## Prompt
Rewrite all the data below with every "screenshot" swapped for "screen capture", leaving everything else the same, and omit the pictures.

## Data supplied

(begin)

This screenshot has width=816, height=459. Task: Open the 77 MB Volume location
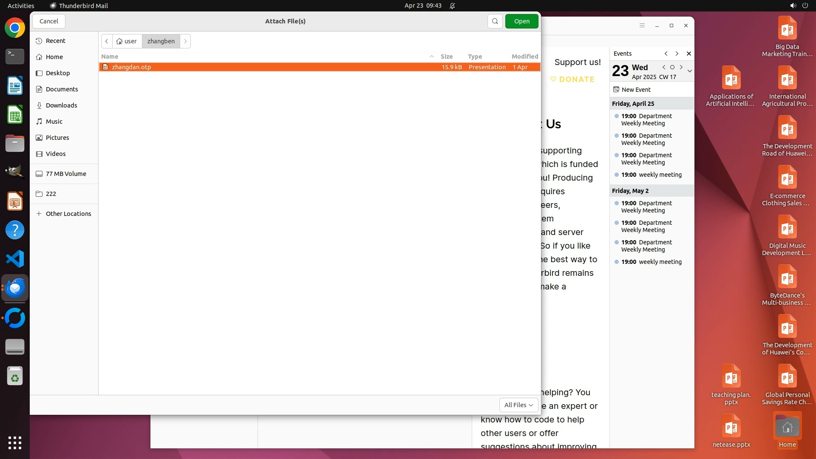tap(65, 174)
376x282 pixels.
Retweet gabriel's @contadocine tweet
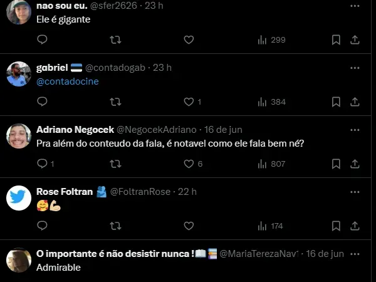tap(115, 102)
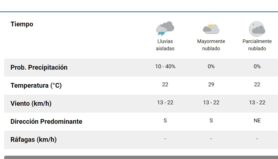Click wind speed 13 - 22 under Parcialmente nublado
Viewport: 278px width, 159px height.
(257, 103)
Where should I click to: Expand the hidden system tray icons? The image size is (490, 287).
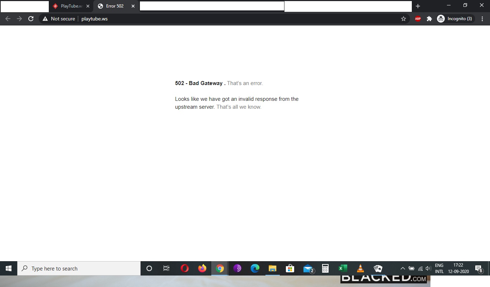(x=402, y=268)
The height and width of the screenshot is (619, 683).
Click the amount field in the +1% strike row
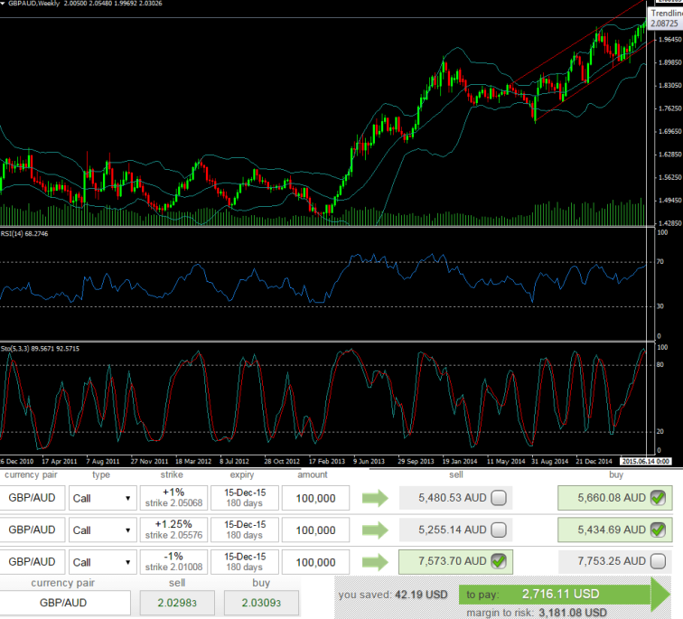coord(315,498)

(end)

## Task result
This screen capture has width=816, height=459. Task: Open the 77 MB Volume location
tap(65, 174)
376x282 pixels.
Retweet gabriel's @contadocine tweet
tap(115, 102)
Click wind speed 13 - 22 under Parcialmente nublado
Viewport: 278px width, 159px height.
(257, 103)
Where should I click to: Expand the hidden system tray icons? The image size is (490, 287).
(x=402, y=268)
The height and width of the screen capture is (619, 683).
Click the amount field in the +1% strike row
coord(315,498)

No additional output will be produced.